= Suzanne Burden =

British actress

Suzanne Burden (born 1958) is a British actress.

A graduate of RADA, she has appeared on television, and occasionally in films, since the early 1980s. She gained attention as Esther Summerson in Bleak House (1985). In 1989, she played Patricia Matthews in Poirot (episode "The Third Floor Flat"), and Joyce Blount in Campion (episode "Police at the Funeral"). Her leading roles have included You, Me and It (1993), A Mind to Murder (1995), The Vet (1995–96), the children's series Microsoap (1998–2000). She appeared as Sarah in the sitcom Fear, Stress and Anger (2007). In Midsomer Murders, she played Rebecca Plunkett in the episode "A Talent for Life" (2003) then Zukie Richardson in the episode "The Great and the Good" (2009).
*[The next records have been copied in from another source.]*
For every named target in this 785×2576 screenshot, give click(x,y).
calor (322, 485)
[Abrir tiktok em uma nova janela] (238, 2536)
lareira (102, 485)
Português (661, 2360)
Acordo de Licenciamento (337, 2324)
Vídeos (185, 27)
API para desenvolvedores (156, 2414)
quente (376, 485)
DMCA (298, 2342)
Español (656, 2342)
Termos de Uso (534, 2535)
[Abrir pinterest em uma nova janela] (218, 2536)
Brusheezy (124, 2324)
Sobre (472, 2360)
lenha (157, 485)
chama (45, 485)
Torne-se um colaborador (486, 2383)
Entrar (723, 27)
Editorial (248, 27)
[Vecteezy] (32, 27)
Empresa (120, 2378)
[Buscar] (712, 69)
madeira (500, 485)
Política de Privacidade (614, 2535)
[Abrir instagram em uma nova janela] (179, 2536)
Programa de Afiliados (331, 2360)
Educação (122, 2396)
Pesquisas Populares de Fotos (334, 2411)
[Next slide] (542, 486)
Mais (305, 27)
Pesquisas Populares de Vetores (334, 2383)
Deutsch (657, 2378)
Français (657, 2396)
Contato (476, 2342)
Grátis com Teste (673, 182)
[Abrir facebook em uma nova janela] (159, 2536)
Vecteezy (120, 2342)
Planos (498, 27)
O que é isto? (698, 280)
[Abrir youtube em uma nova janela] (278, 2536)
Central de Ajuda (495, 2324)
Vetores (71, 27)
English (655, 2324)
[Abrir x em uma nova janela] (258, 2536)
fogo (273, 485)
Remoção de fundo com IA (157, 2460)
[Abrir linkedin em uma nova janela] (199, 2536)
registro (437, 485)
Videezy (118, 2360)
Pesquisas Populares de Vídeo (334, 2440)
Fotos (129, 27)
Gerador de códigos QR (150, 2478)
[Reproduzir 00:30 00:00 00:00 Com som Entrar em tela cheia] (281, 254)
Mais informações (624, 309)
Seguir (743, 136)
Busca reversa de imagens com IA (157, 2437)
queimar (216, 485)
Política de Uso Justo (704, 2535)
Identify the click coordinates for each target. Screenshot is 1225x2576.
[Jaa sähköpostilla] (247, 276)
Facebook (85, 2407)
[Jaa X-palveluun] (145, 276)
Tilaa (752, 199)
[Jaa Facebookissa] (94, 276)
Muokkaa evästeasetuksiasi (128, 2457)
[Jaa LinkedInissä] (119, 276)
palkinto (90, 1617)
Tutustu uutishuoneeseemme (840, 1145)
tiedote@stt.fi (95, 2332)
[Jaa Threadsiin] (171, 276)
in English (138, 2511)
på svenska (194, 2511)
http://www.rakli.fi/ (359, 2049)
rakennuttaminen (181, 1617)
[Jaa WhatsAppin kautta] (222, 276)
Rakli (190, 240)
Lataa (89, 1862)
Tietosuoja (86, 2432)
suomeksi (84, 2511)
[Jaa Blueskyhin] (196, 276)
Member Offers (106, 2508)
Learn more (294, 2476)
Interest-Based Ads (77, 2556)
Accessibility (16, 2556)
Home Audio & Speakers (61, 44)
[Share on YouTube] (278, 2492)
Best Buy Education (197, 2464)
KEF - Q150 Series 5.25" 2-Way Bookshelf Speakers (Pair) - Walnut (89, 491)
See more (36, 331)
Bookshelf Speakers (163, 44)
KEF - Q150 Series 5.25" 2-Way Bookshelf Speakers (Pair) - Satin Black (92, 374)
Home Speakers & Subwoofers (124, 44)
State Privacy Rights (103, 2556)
Burden has also appeared on stage. At the Chichester Festival Theatre, in the 2006 season, she played Lydia Cruttwell in Terence Rattigan's In Praise of Love and the following year, she was Maria in Twelfth Night and Lady Macduff in Macbeth. At the Arcola Theatre, London, in 2009, she played Mrs Alving in Ibsen's Ghosts. Burden appeared in Black Mirror: Bandersnatch, released on Netflix on 28 December 2018.

Burden has also co-starred in several radio dramas for BBC, along with Bill Nighy, in Simon Brett's comedic murder mystery series Charles Paris. She plays his "semi-detached" wife, Frances.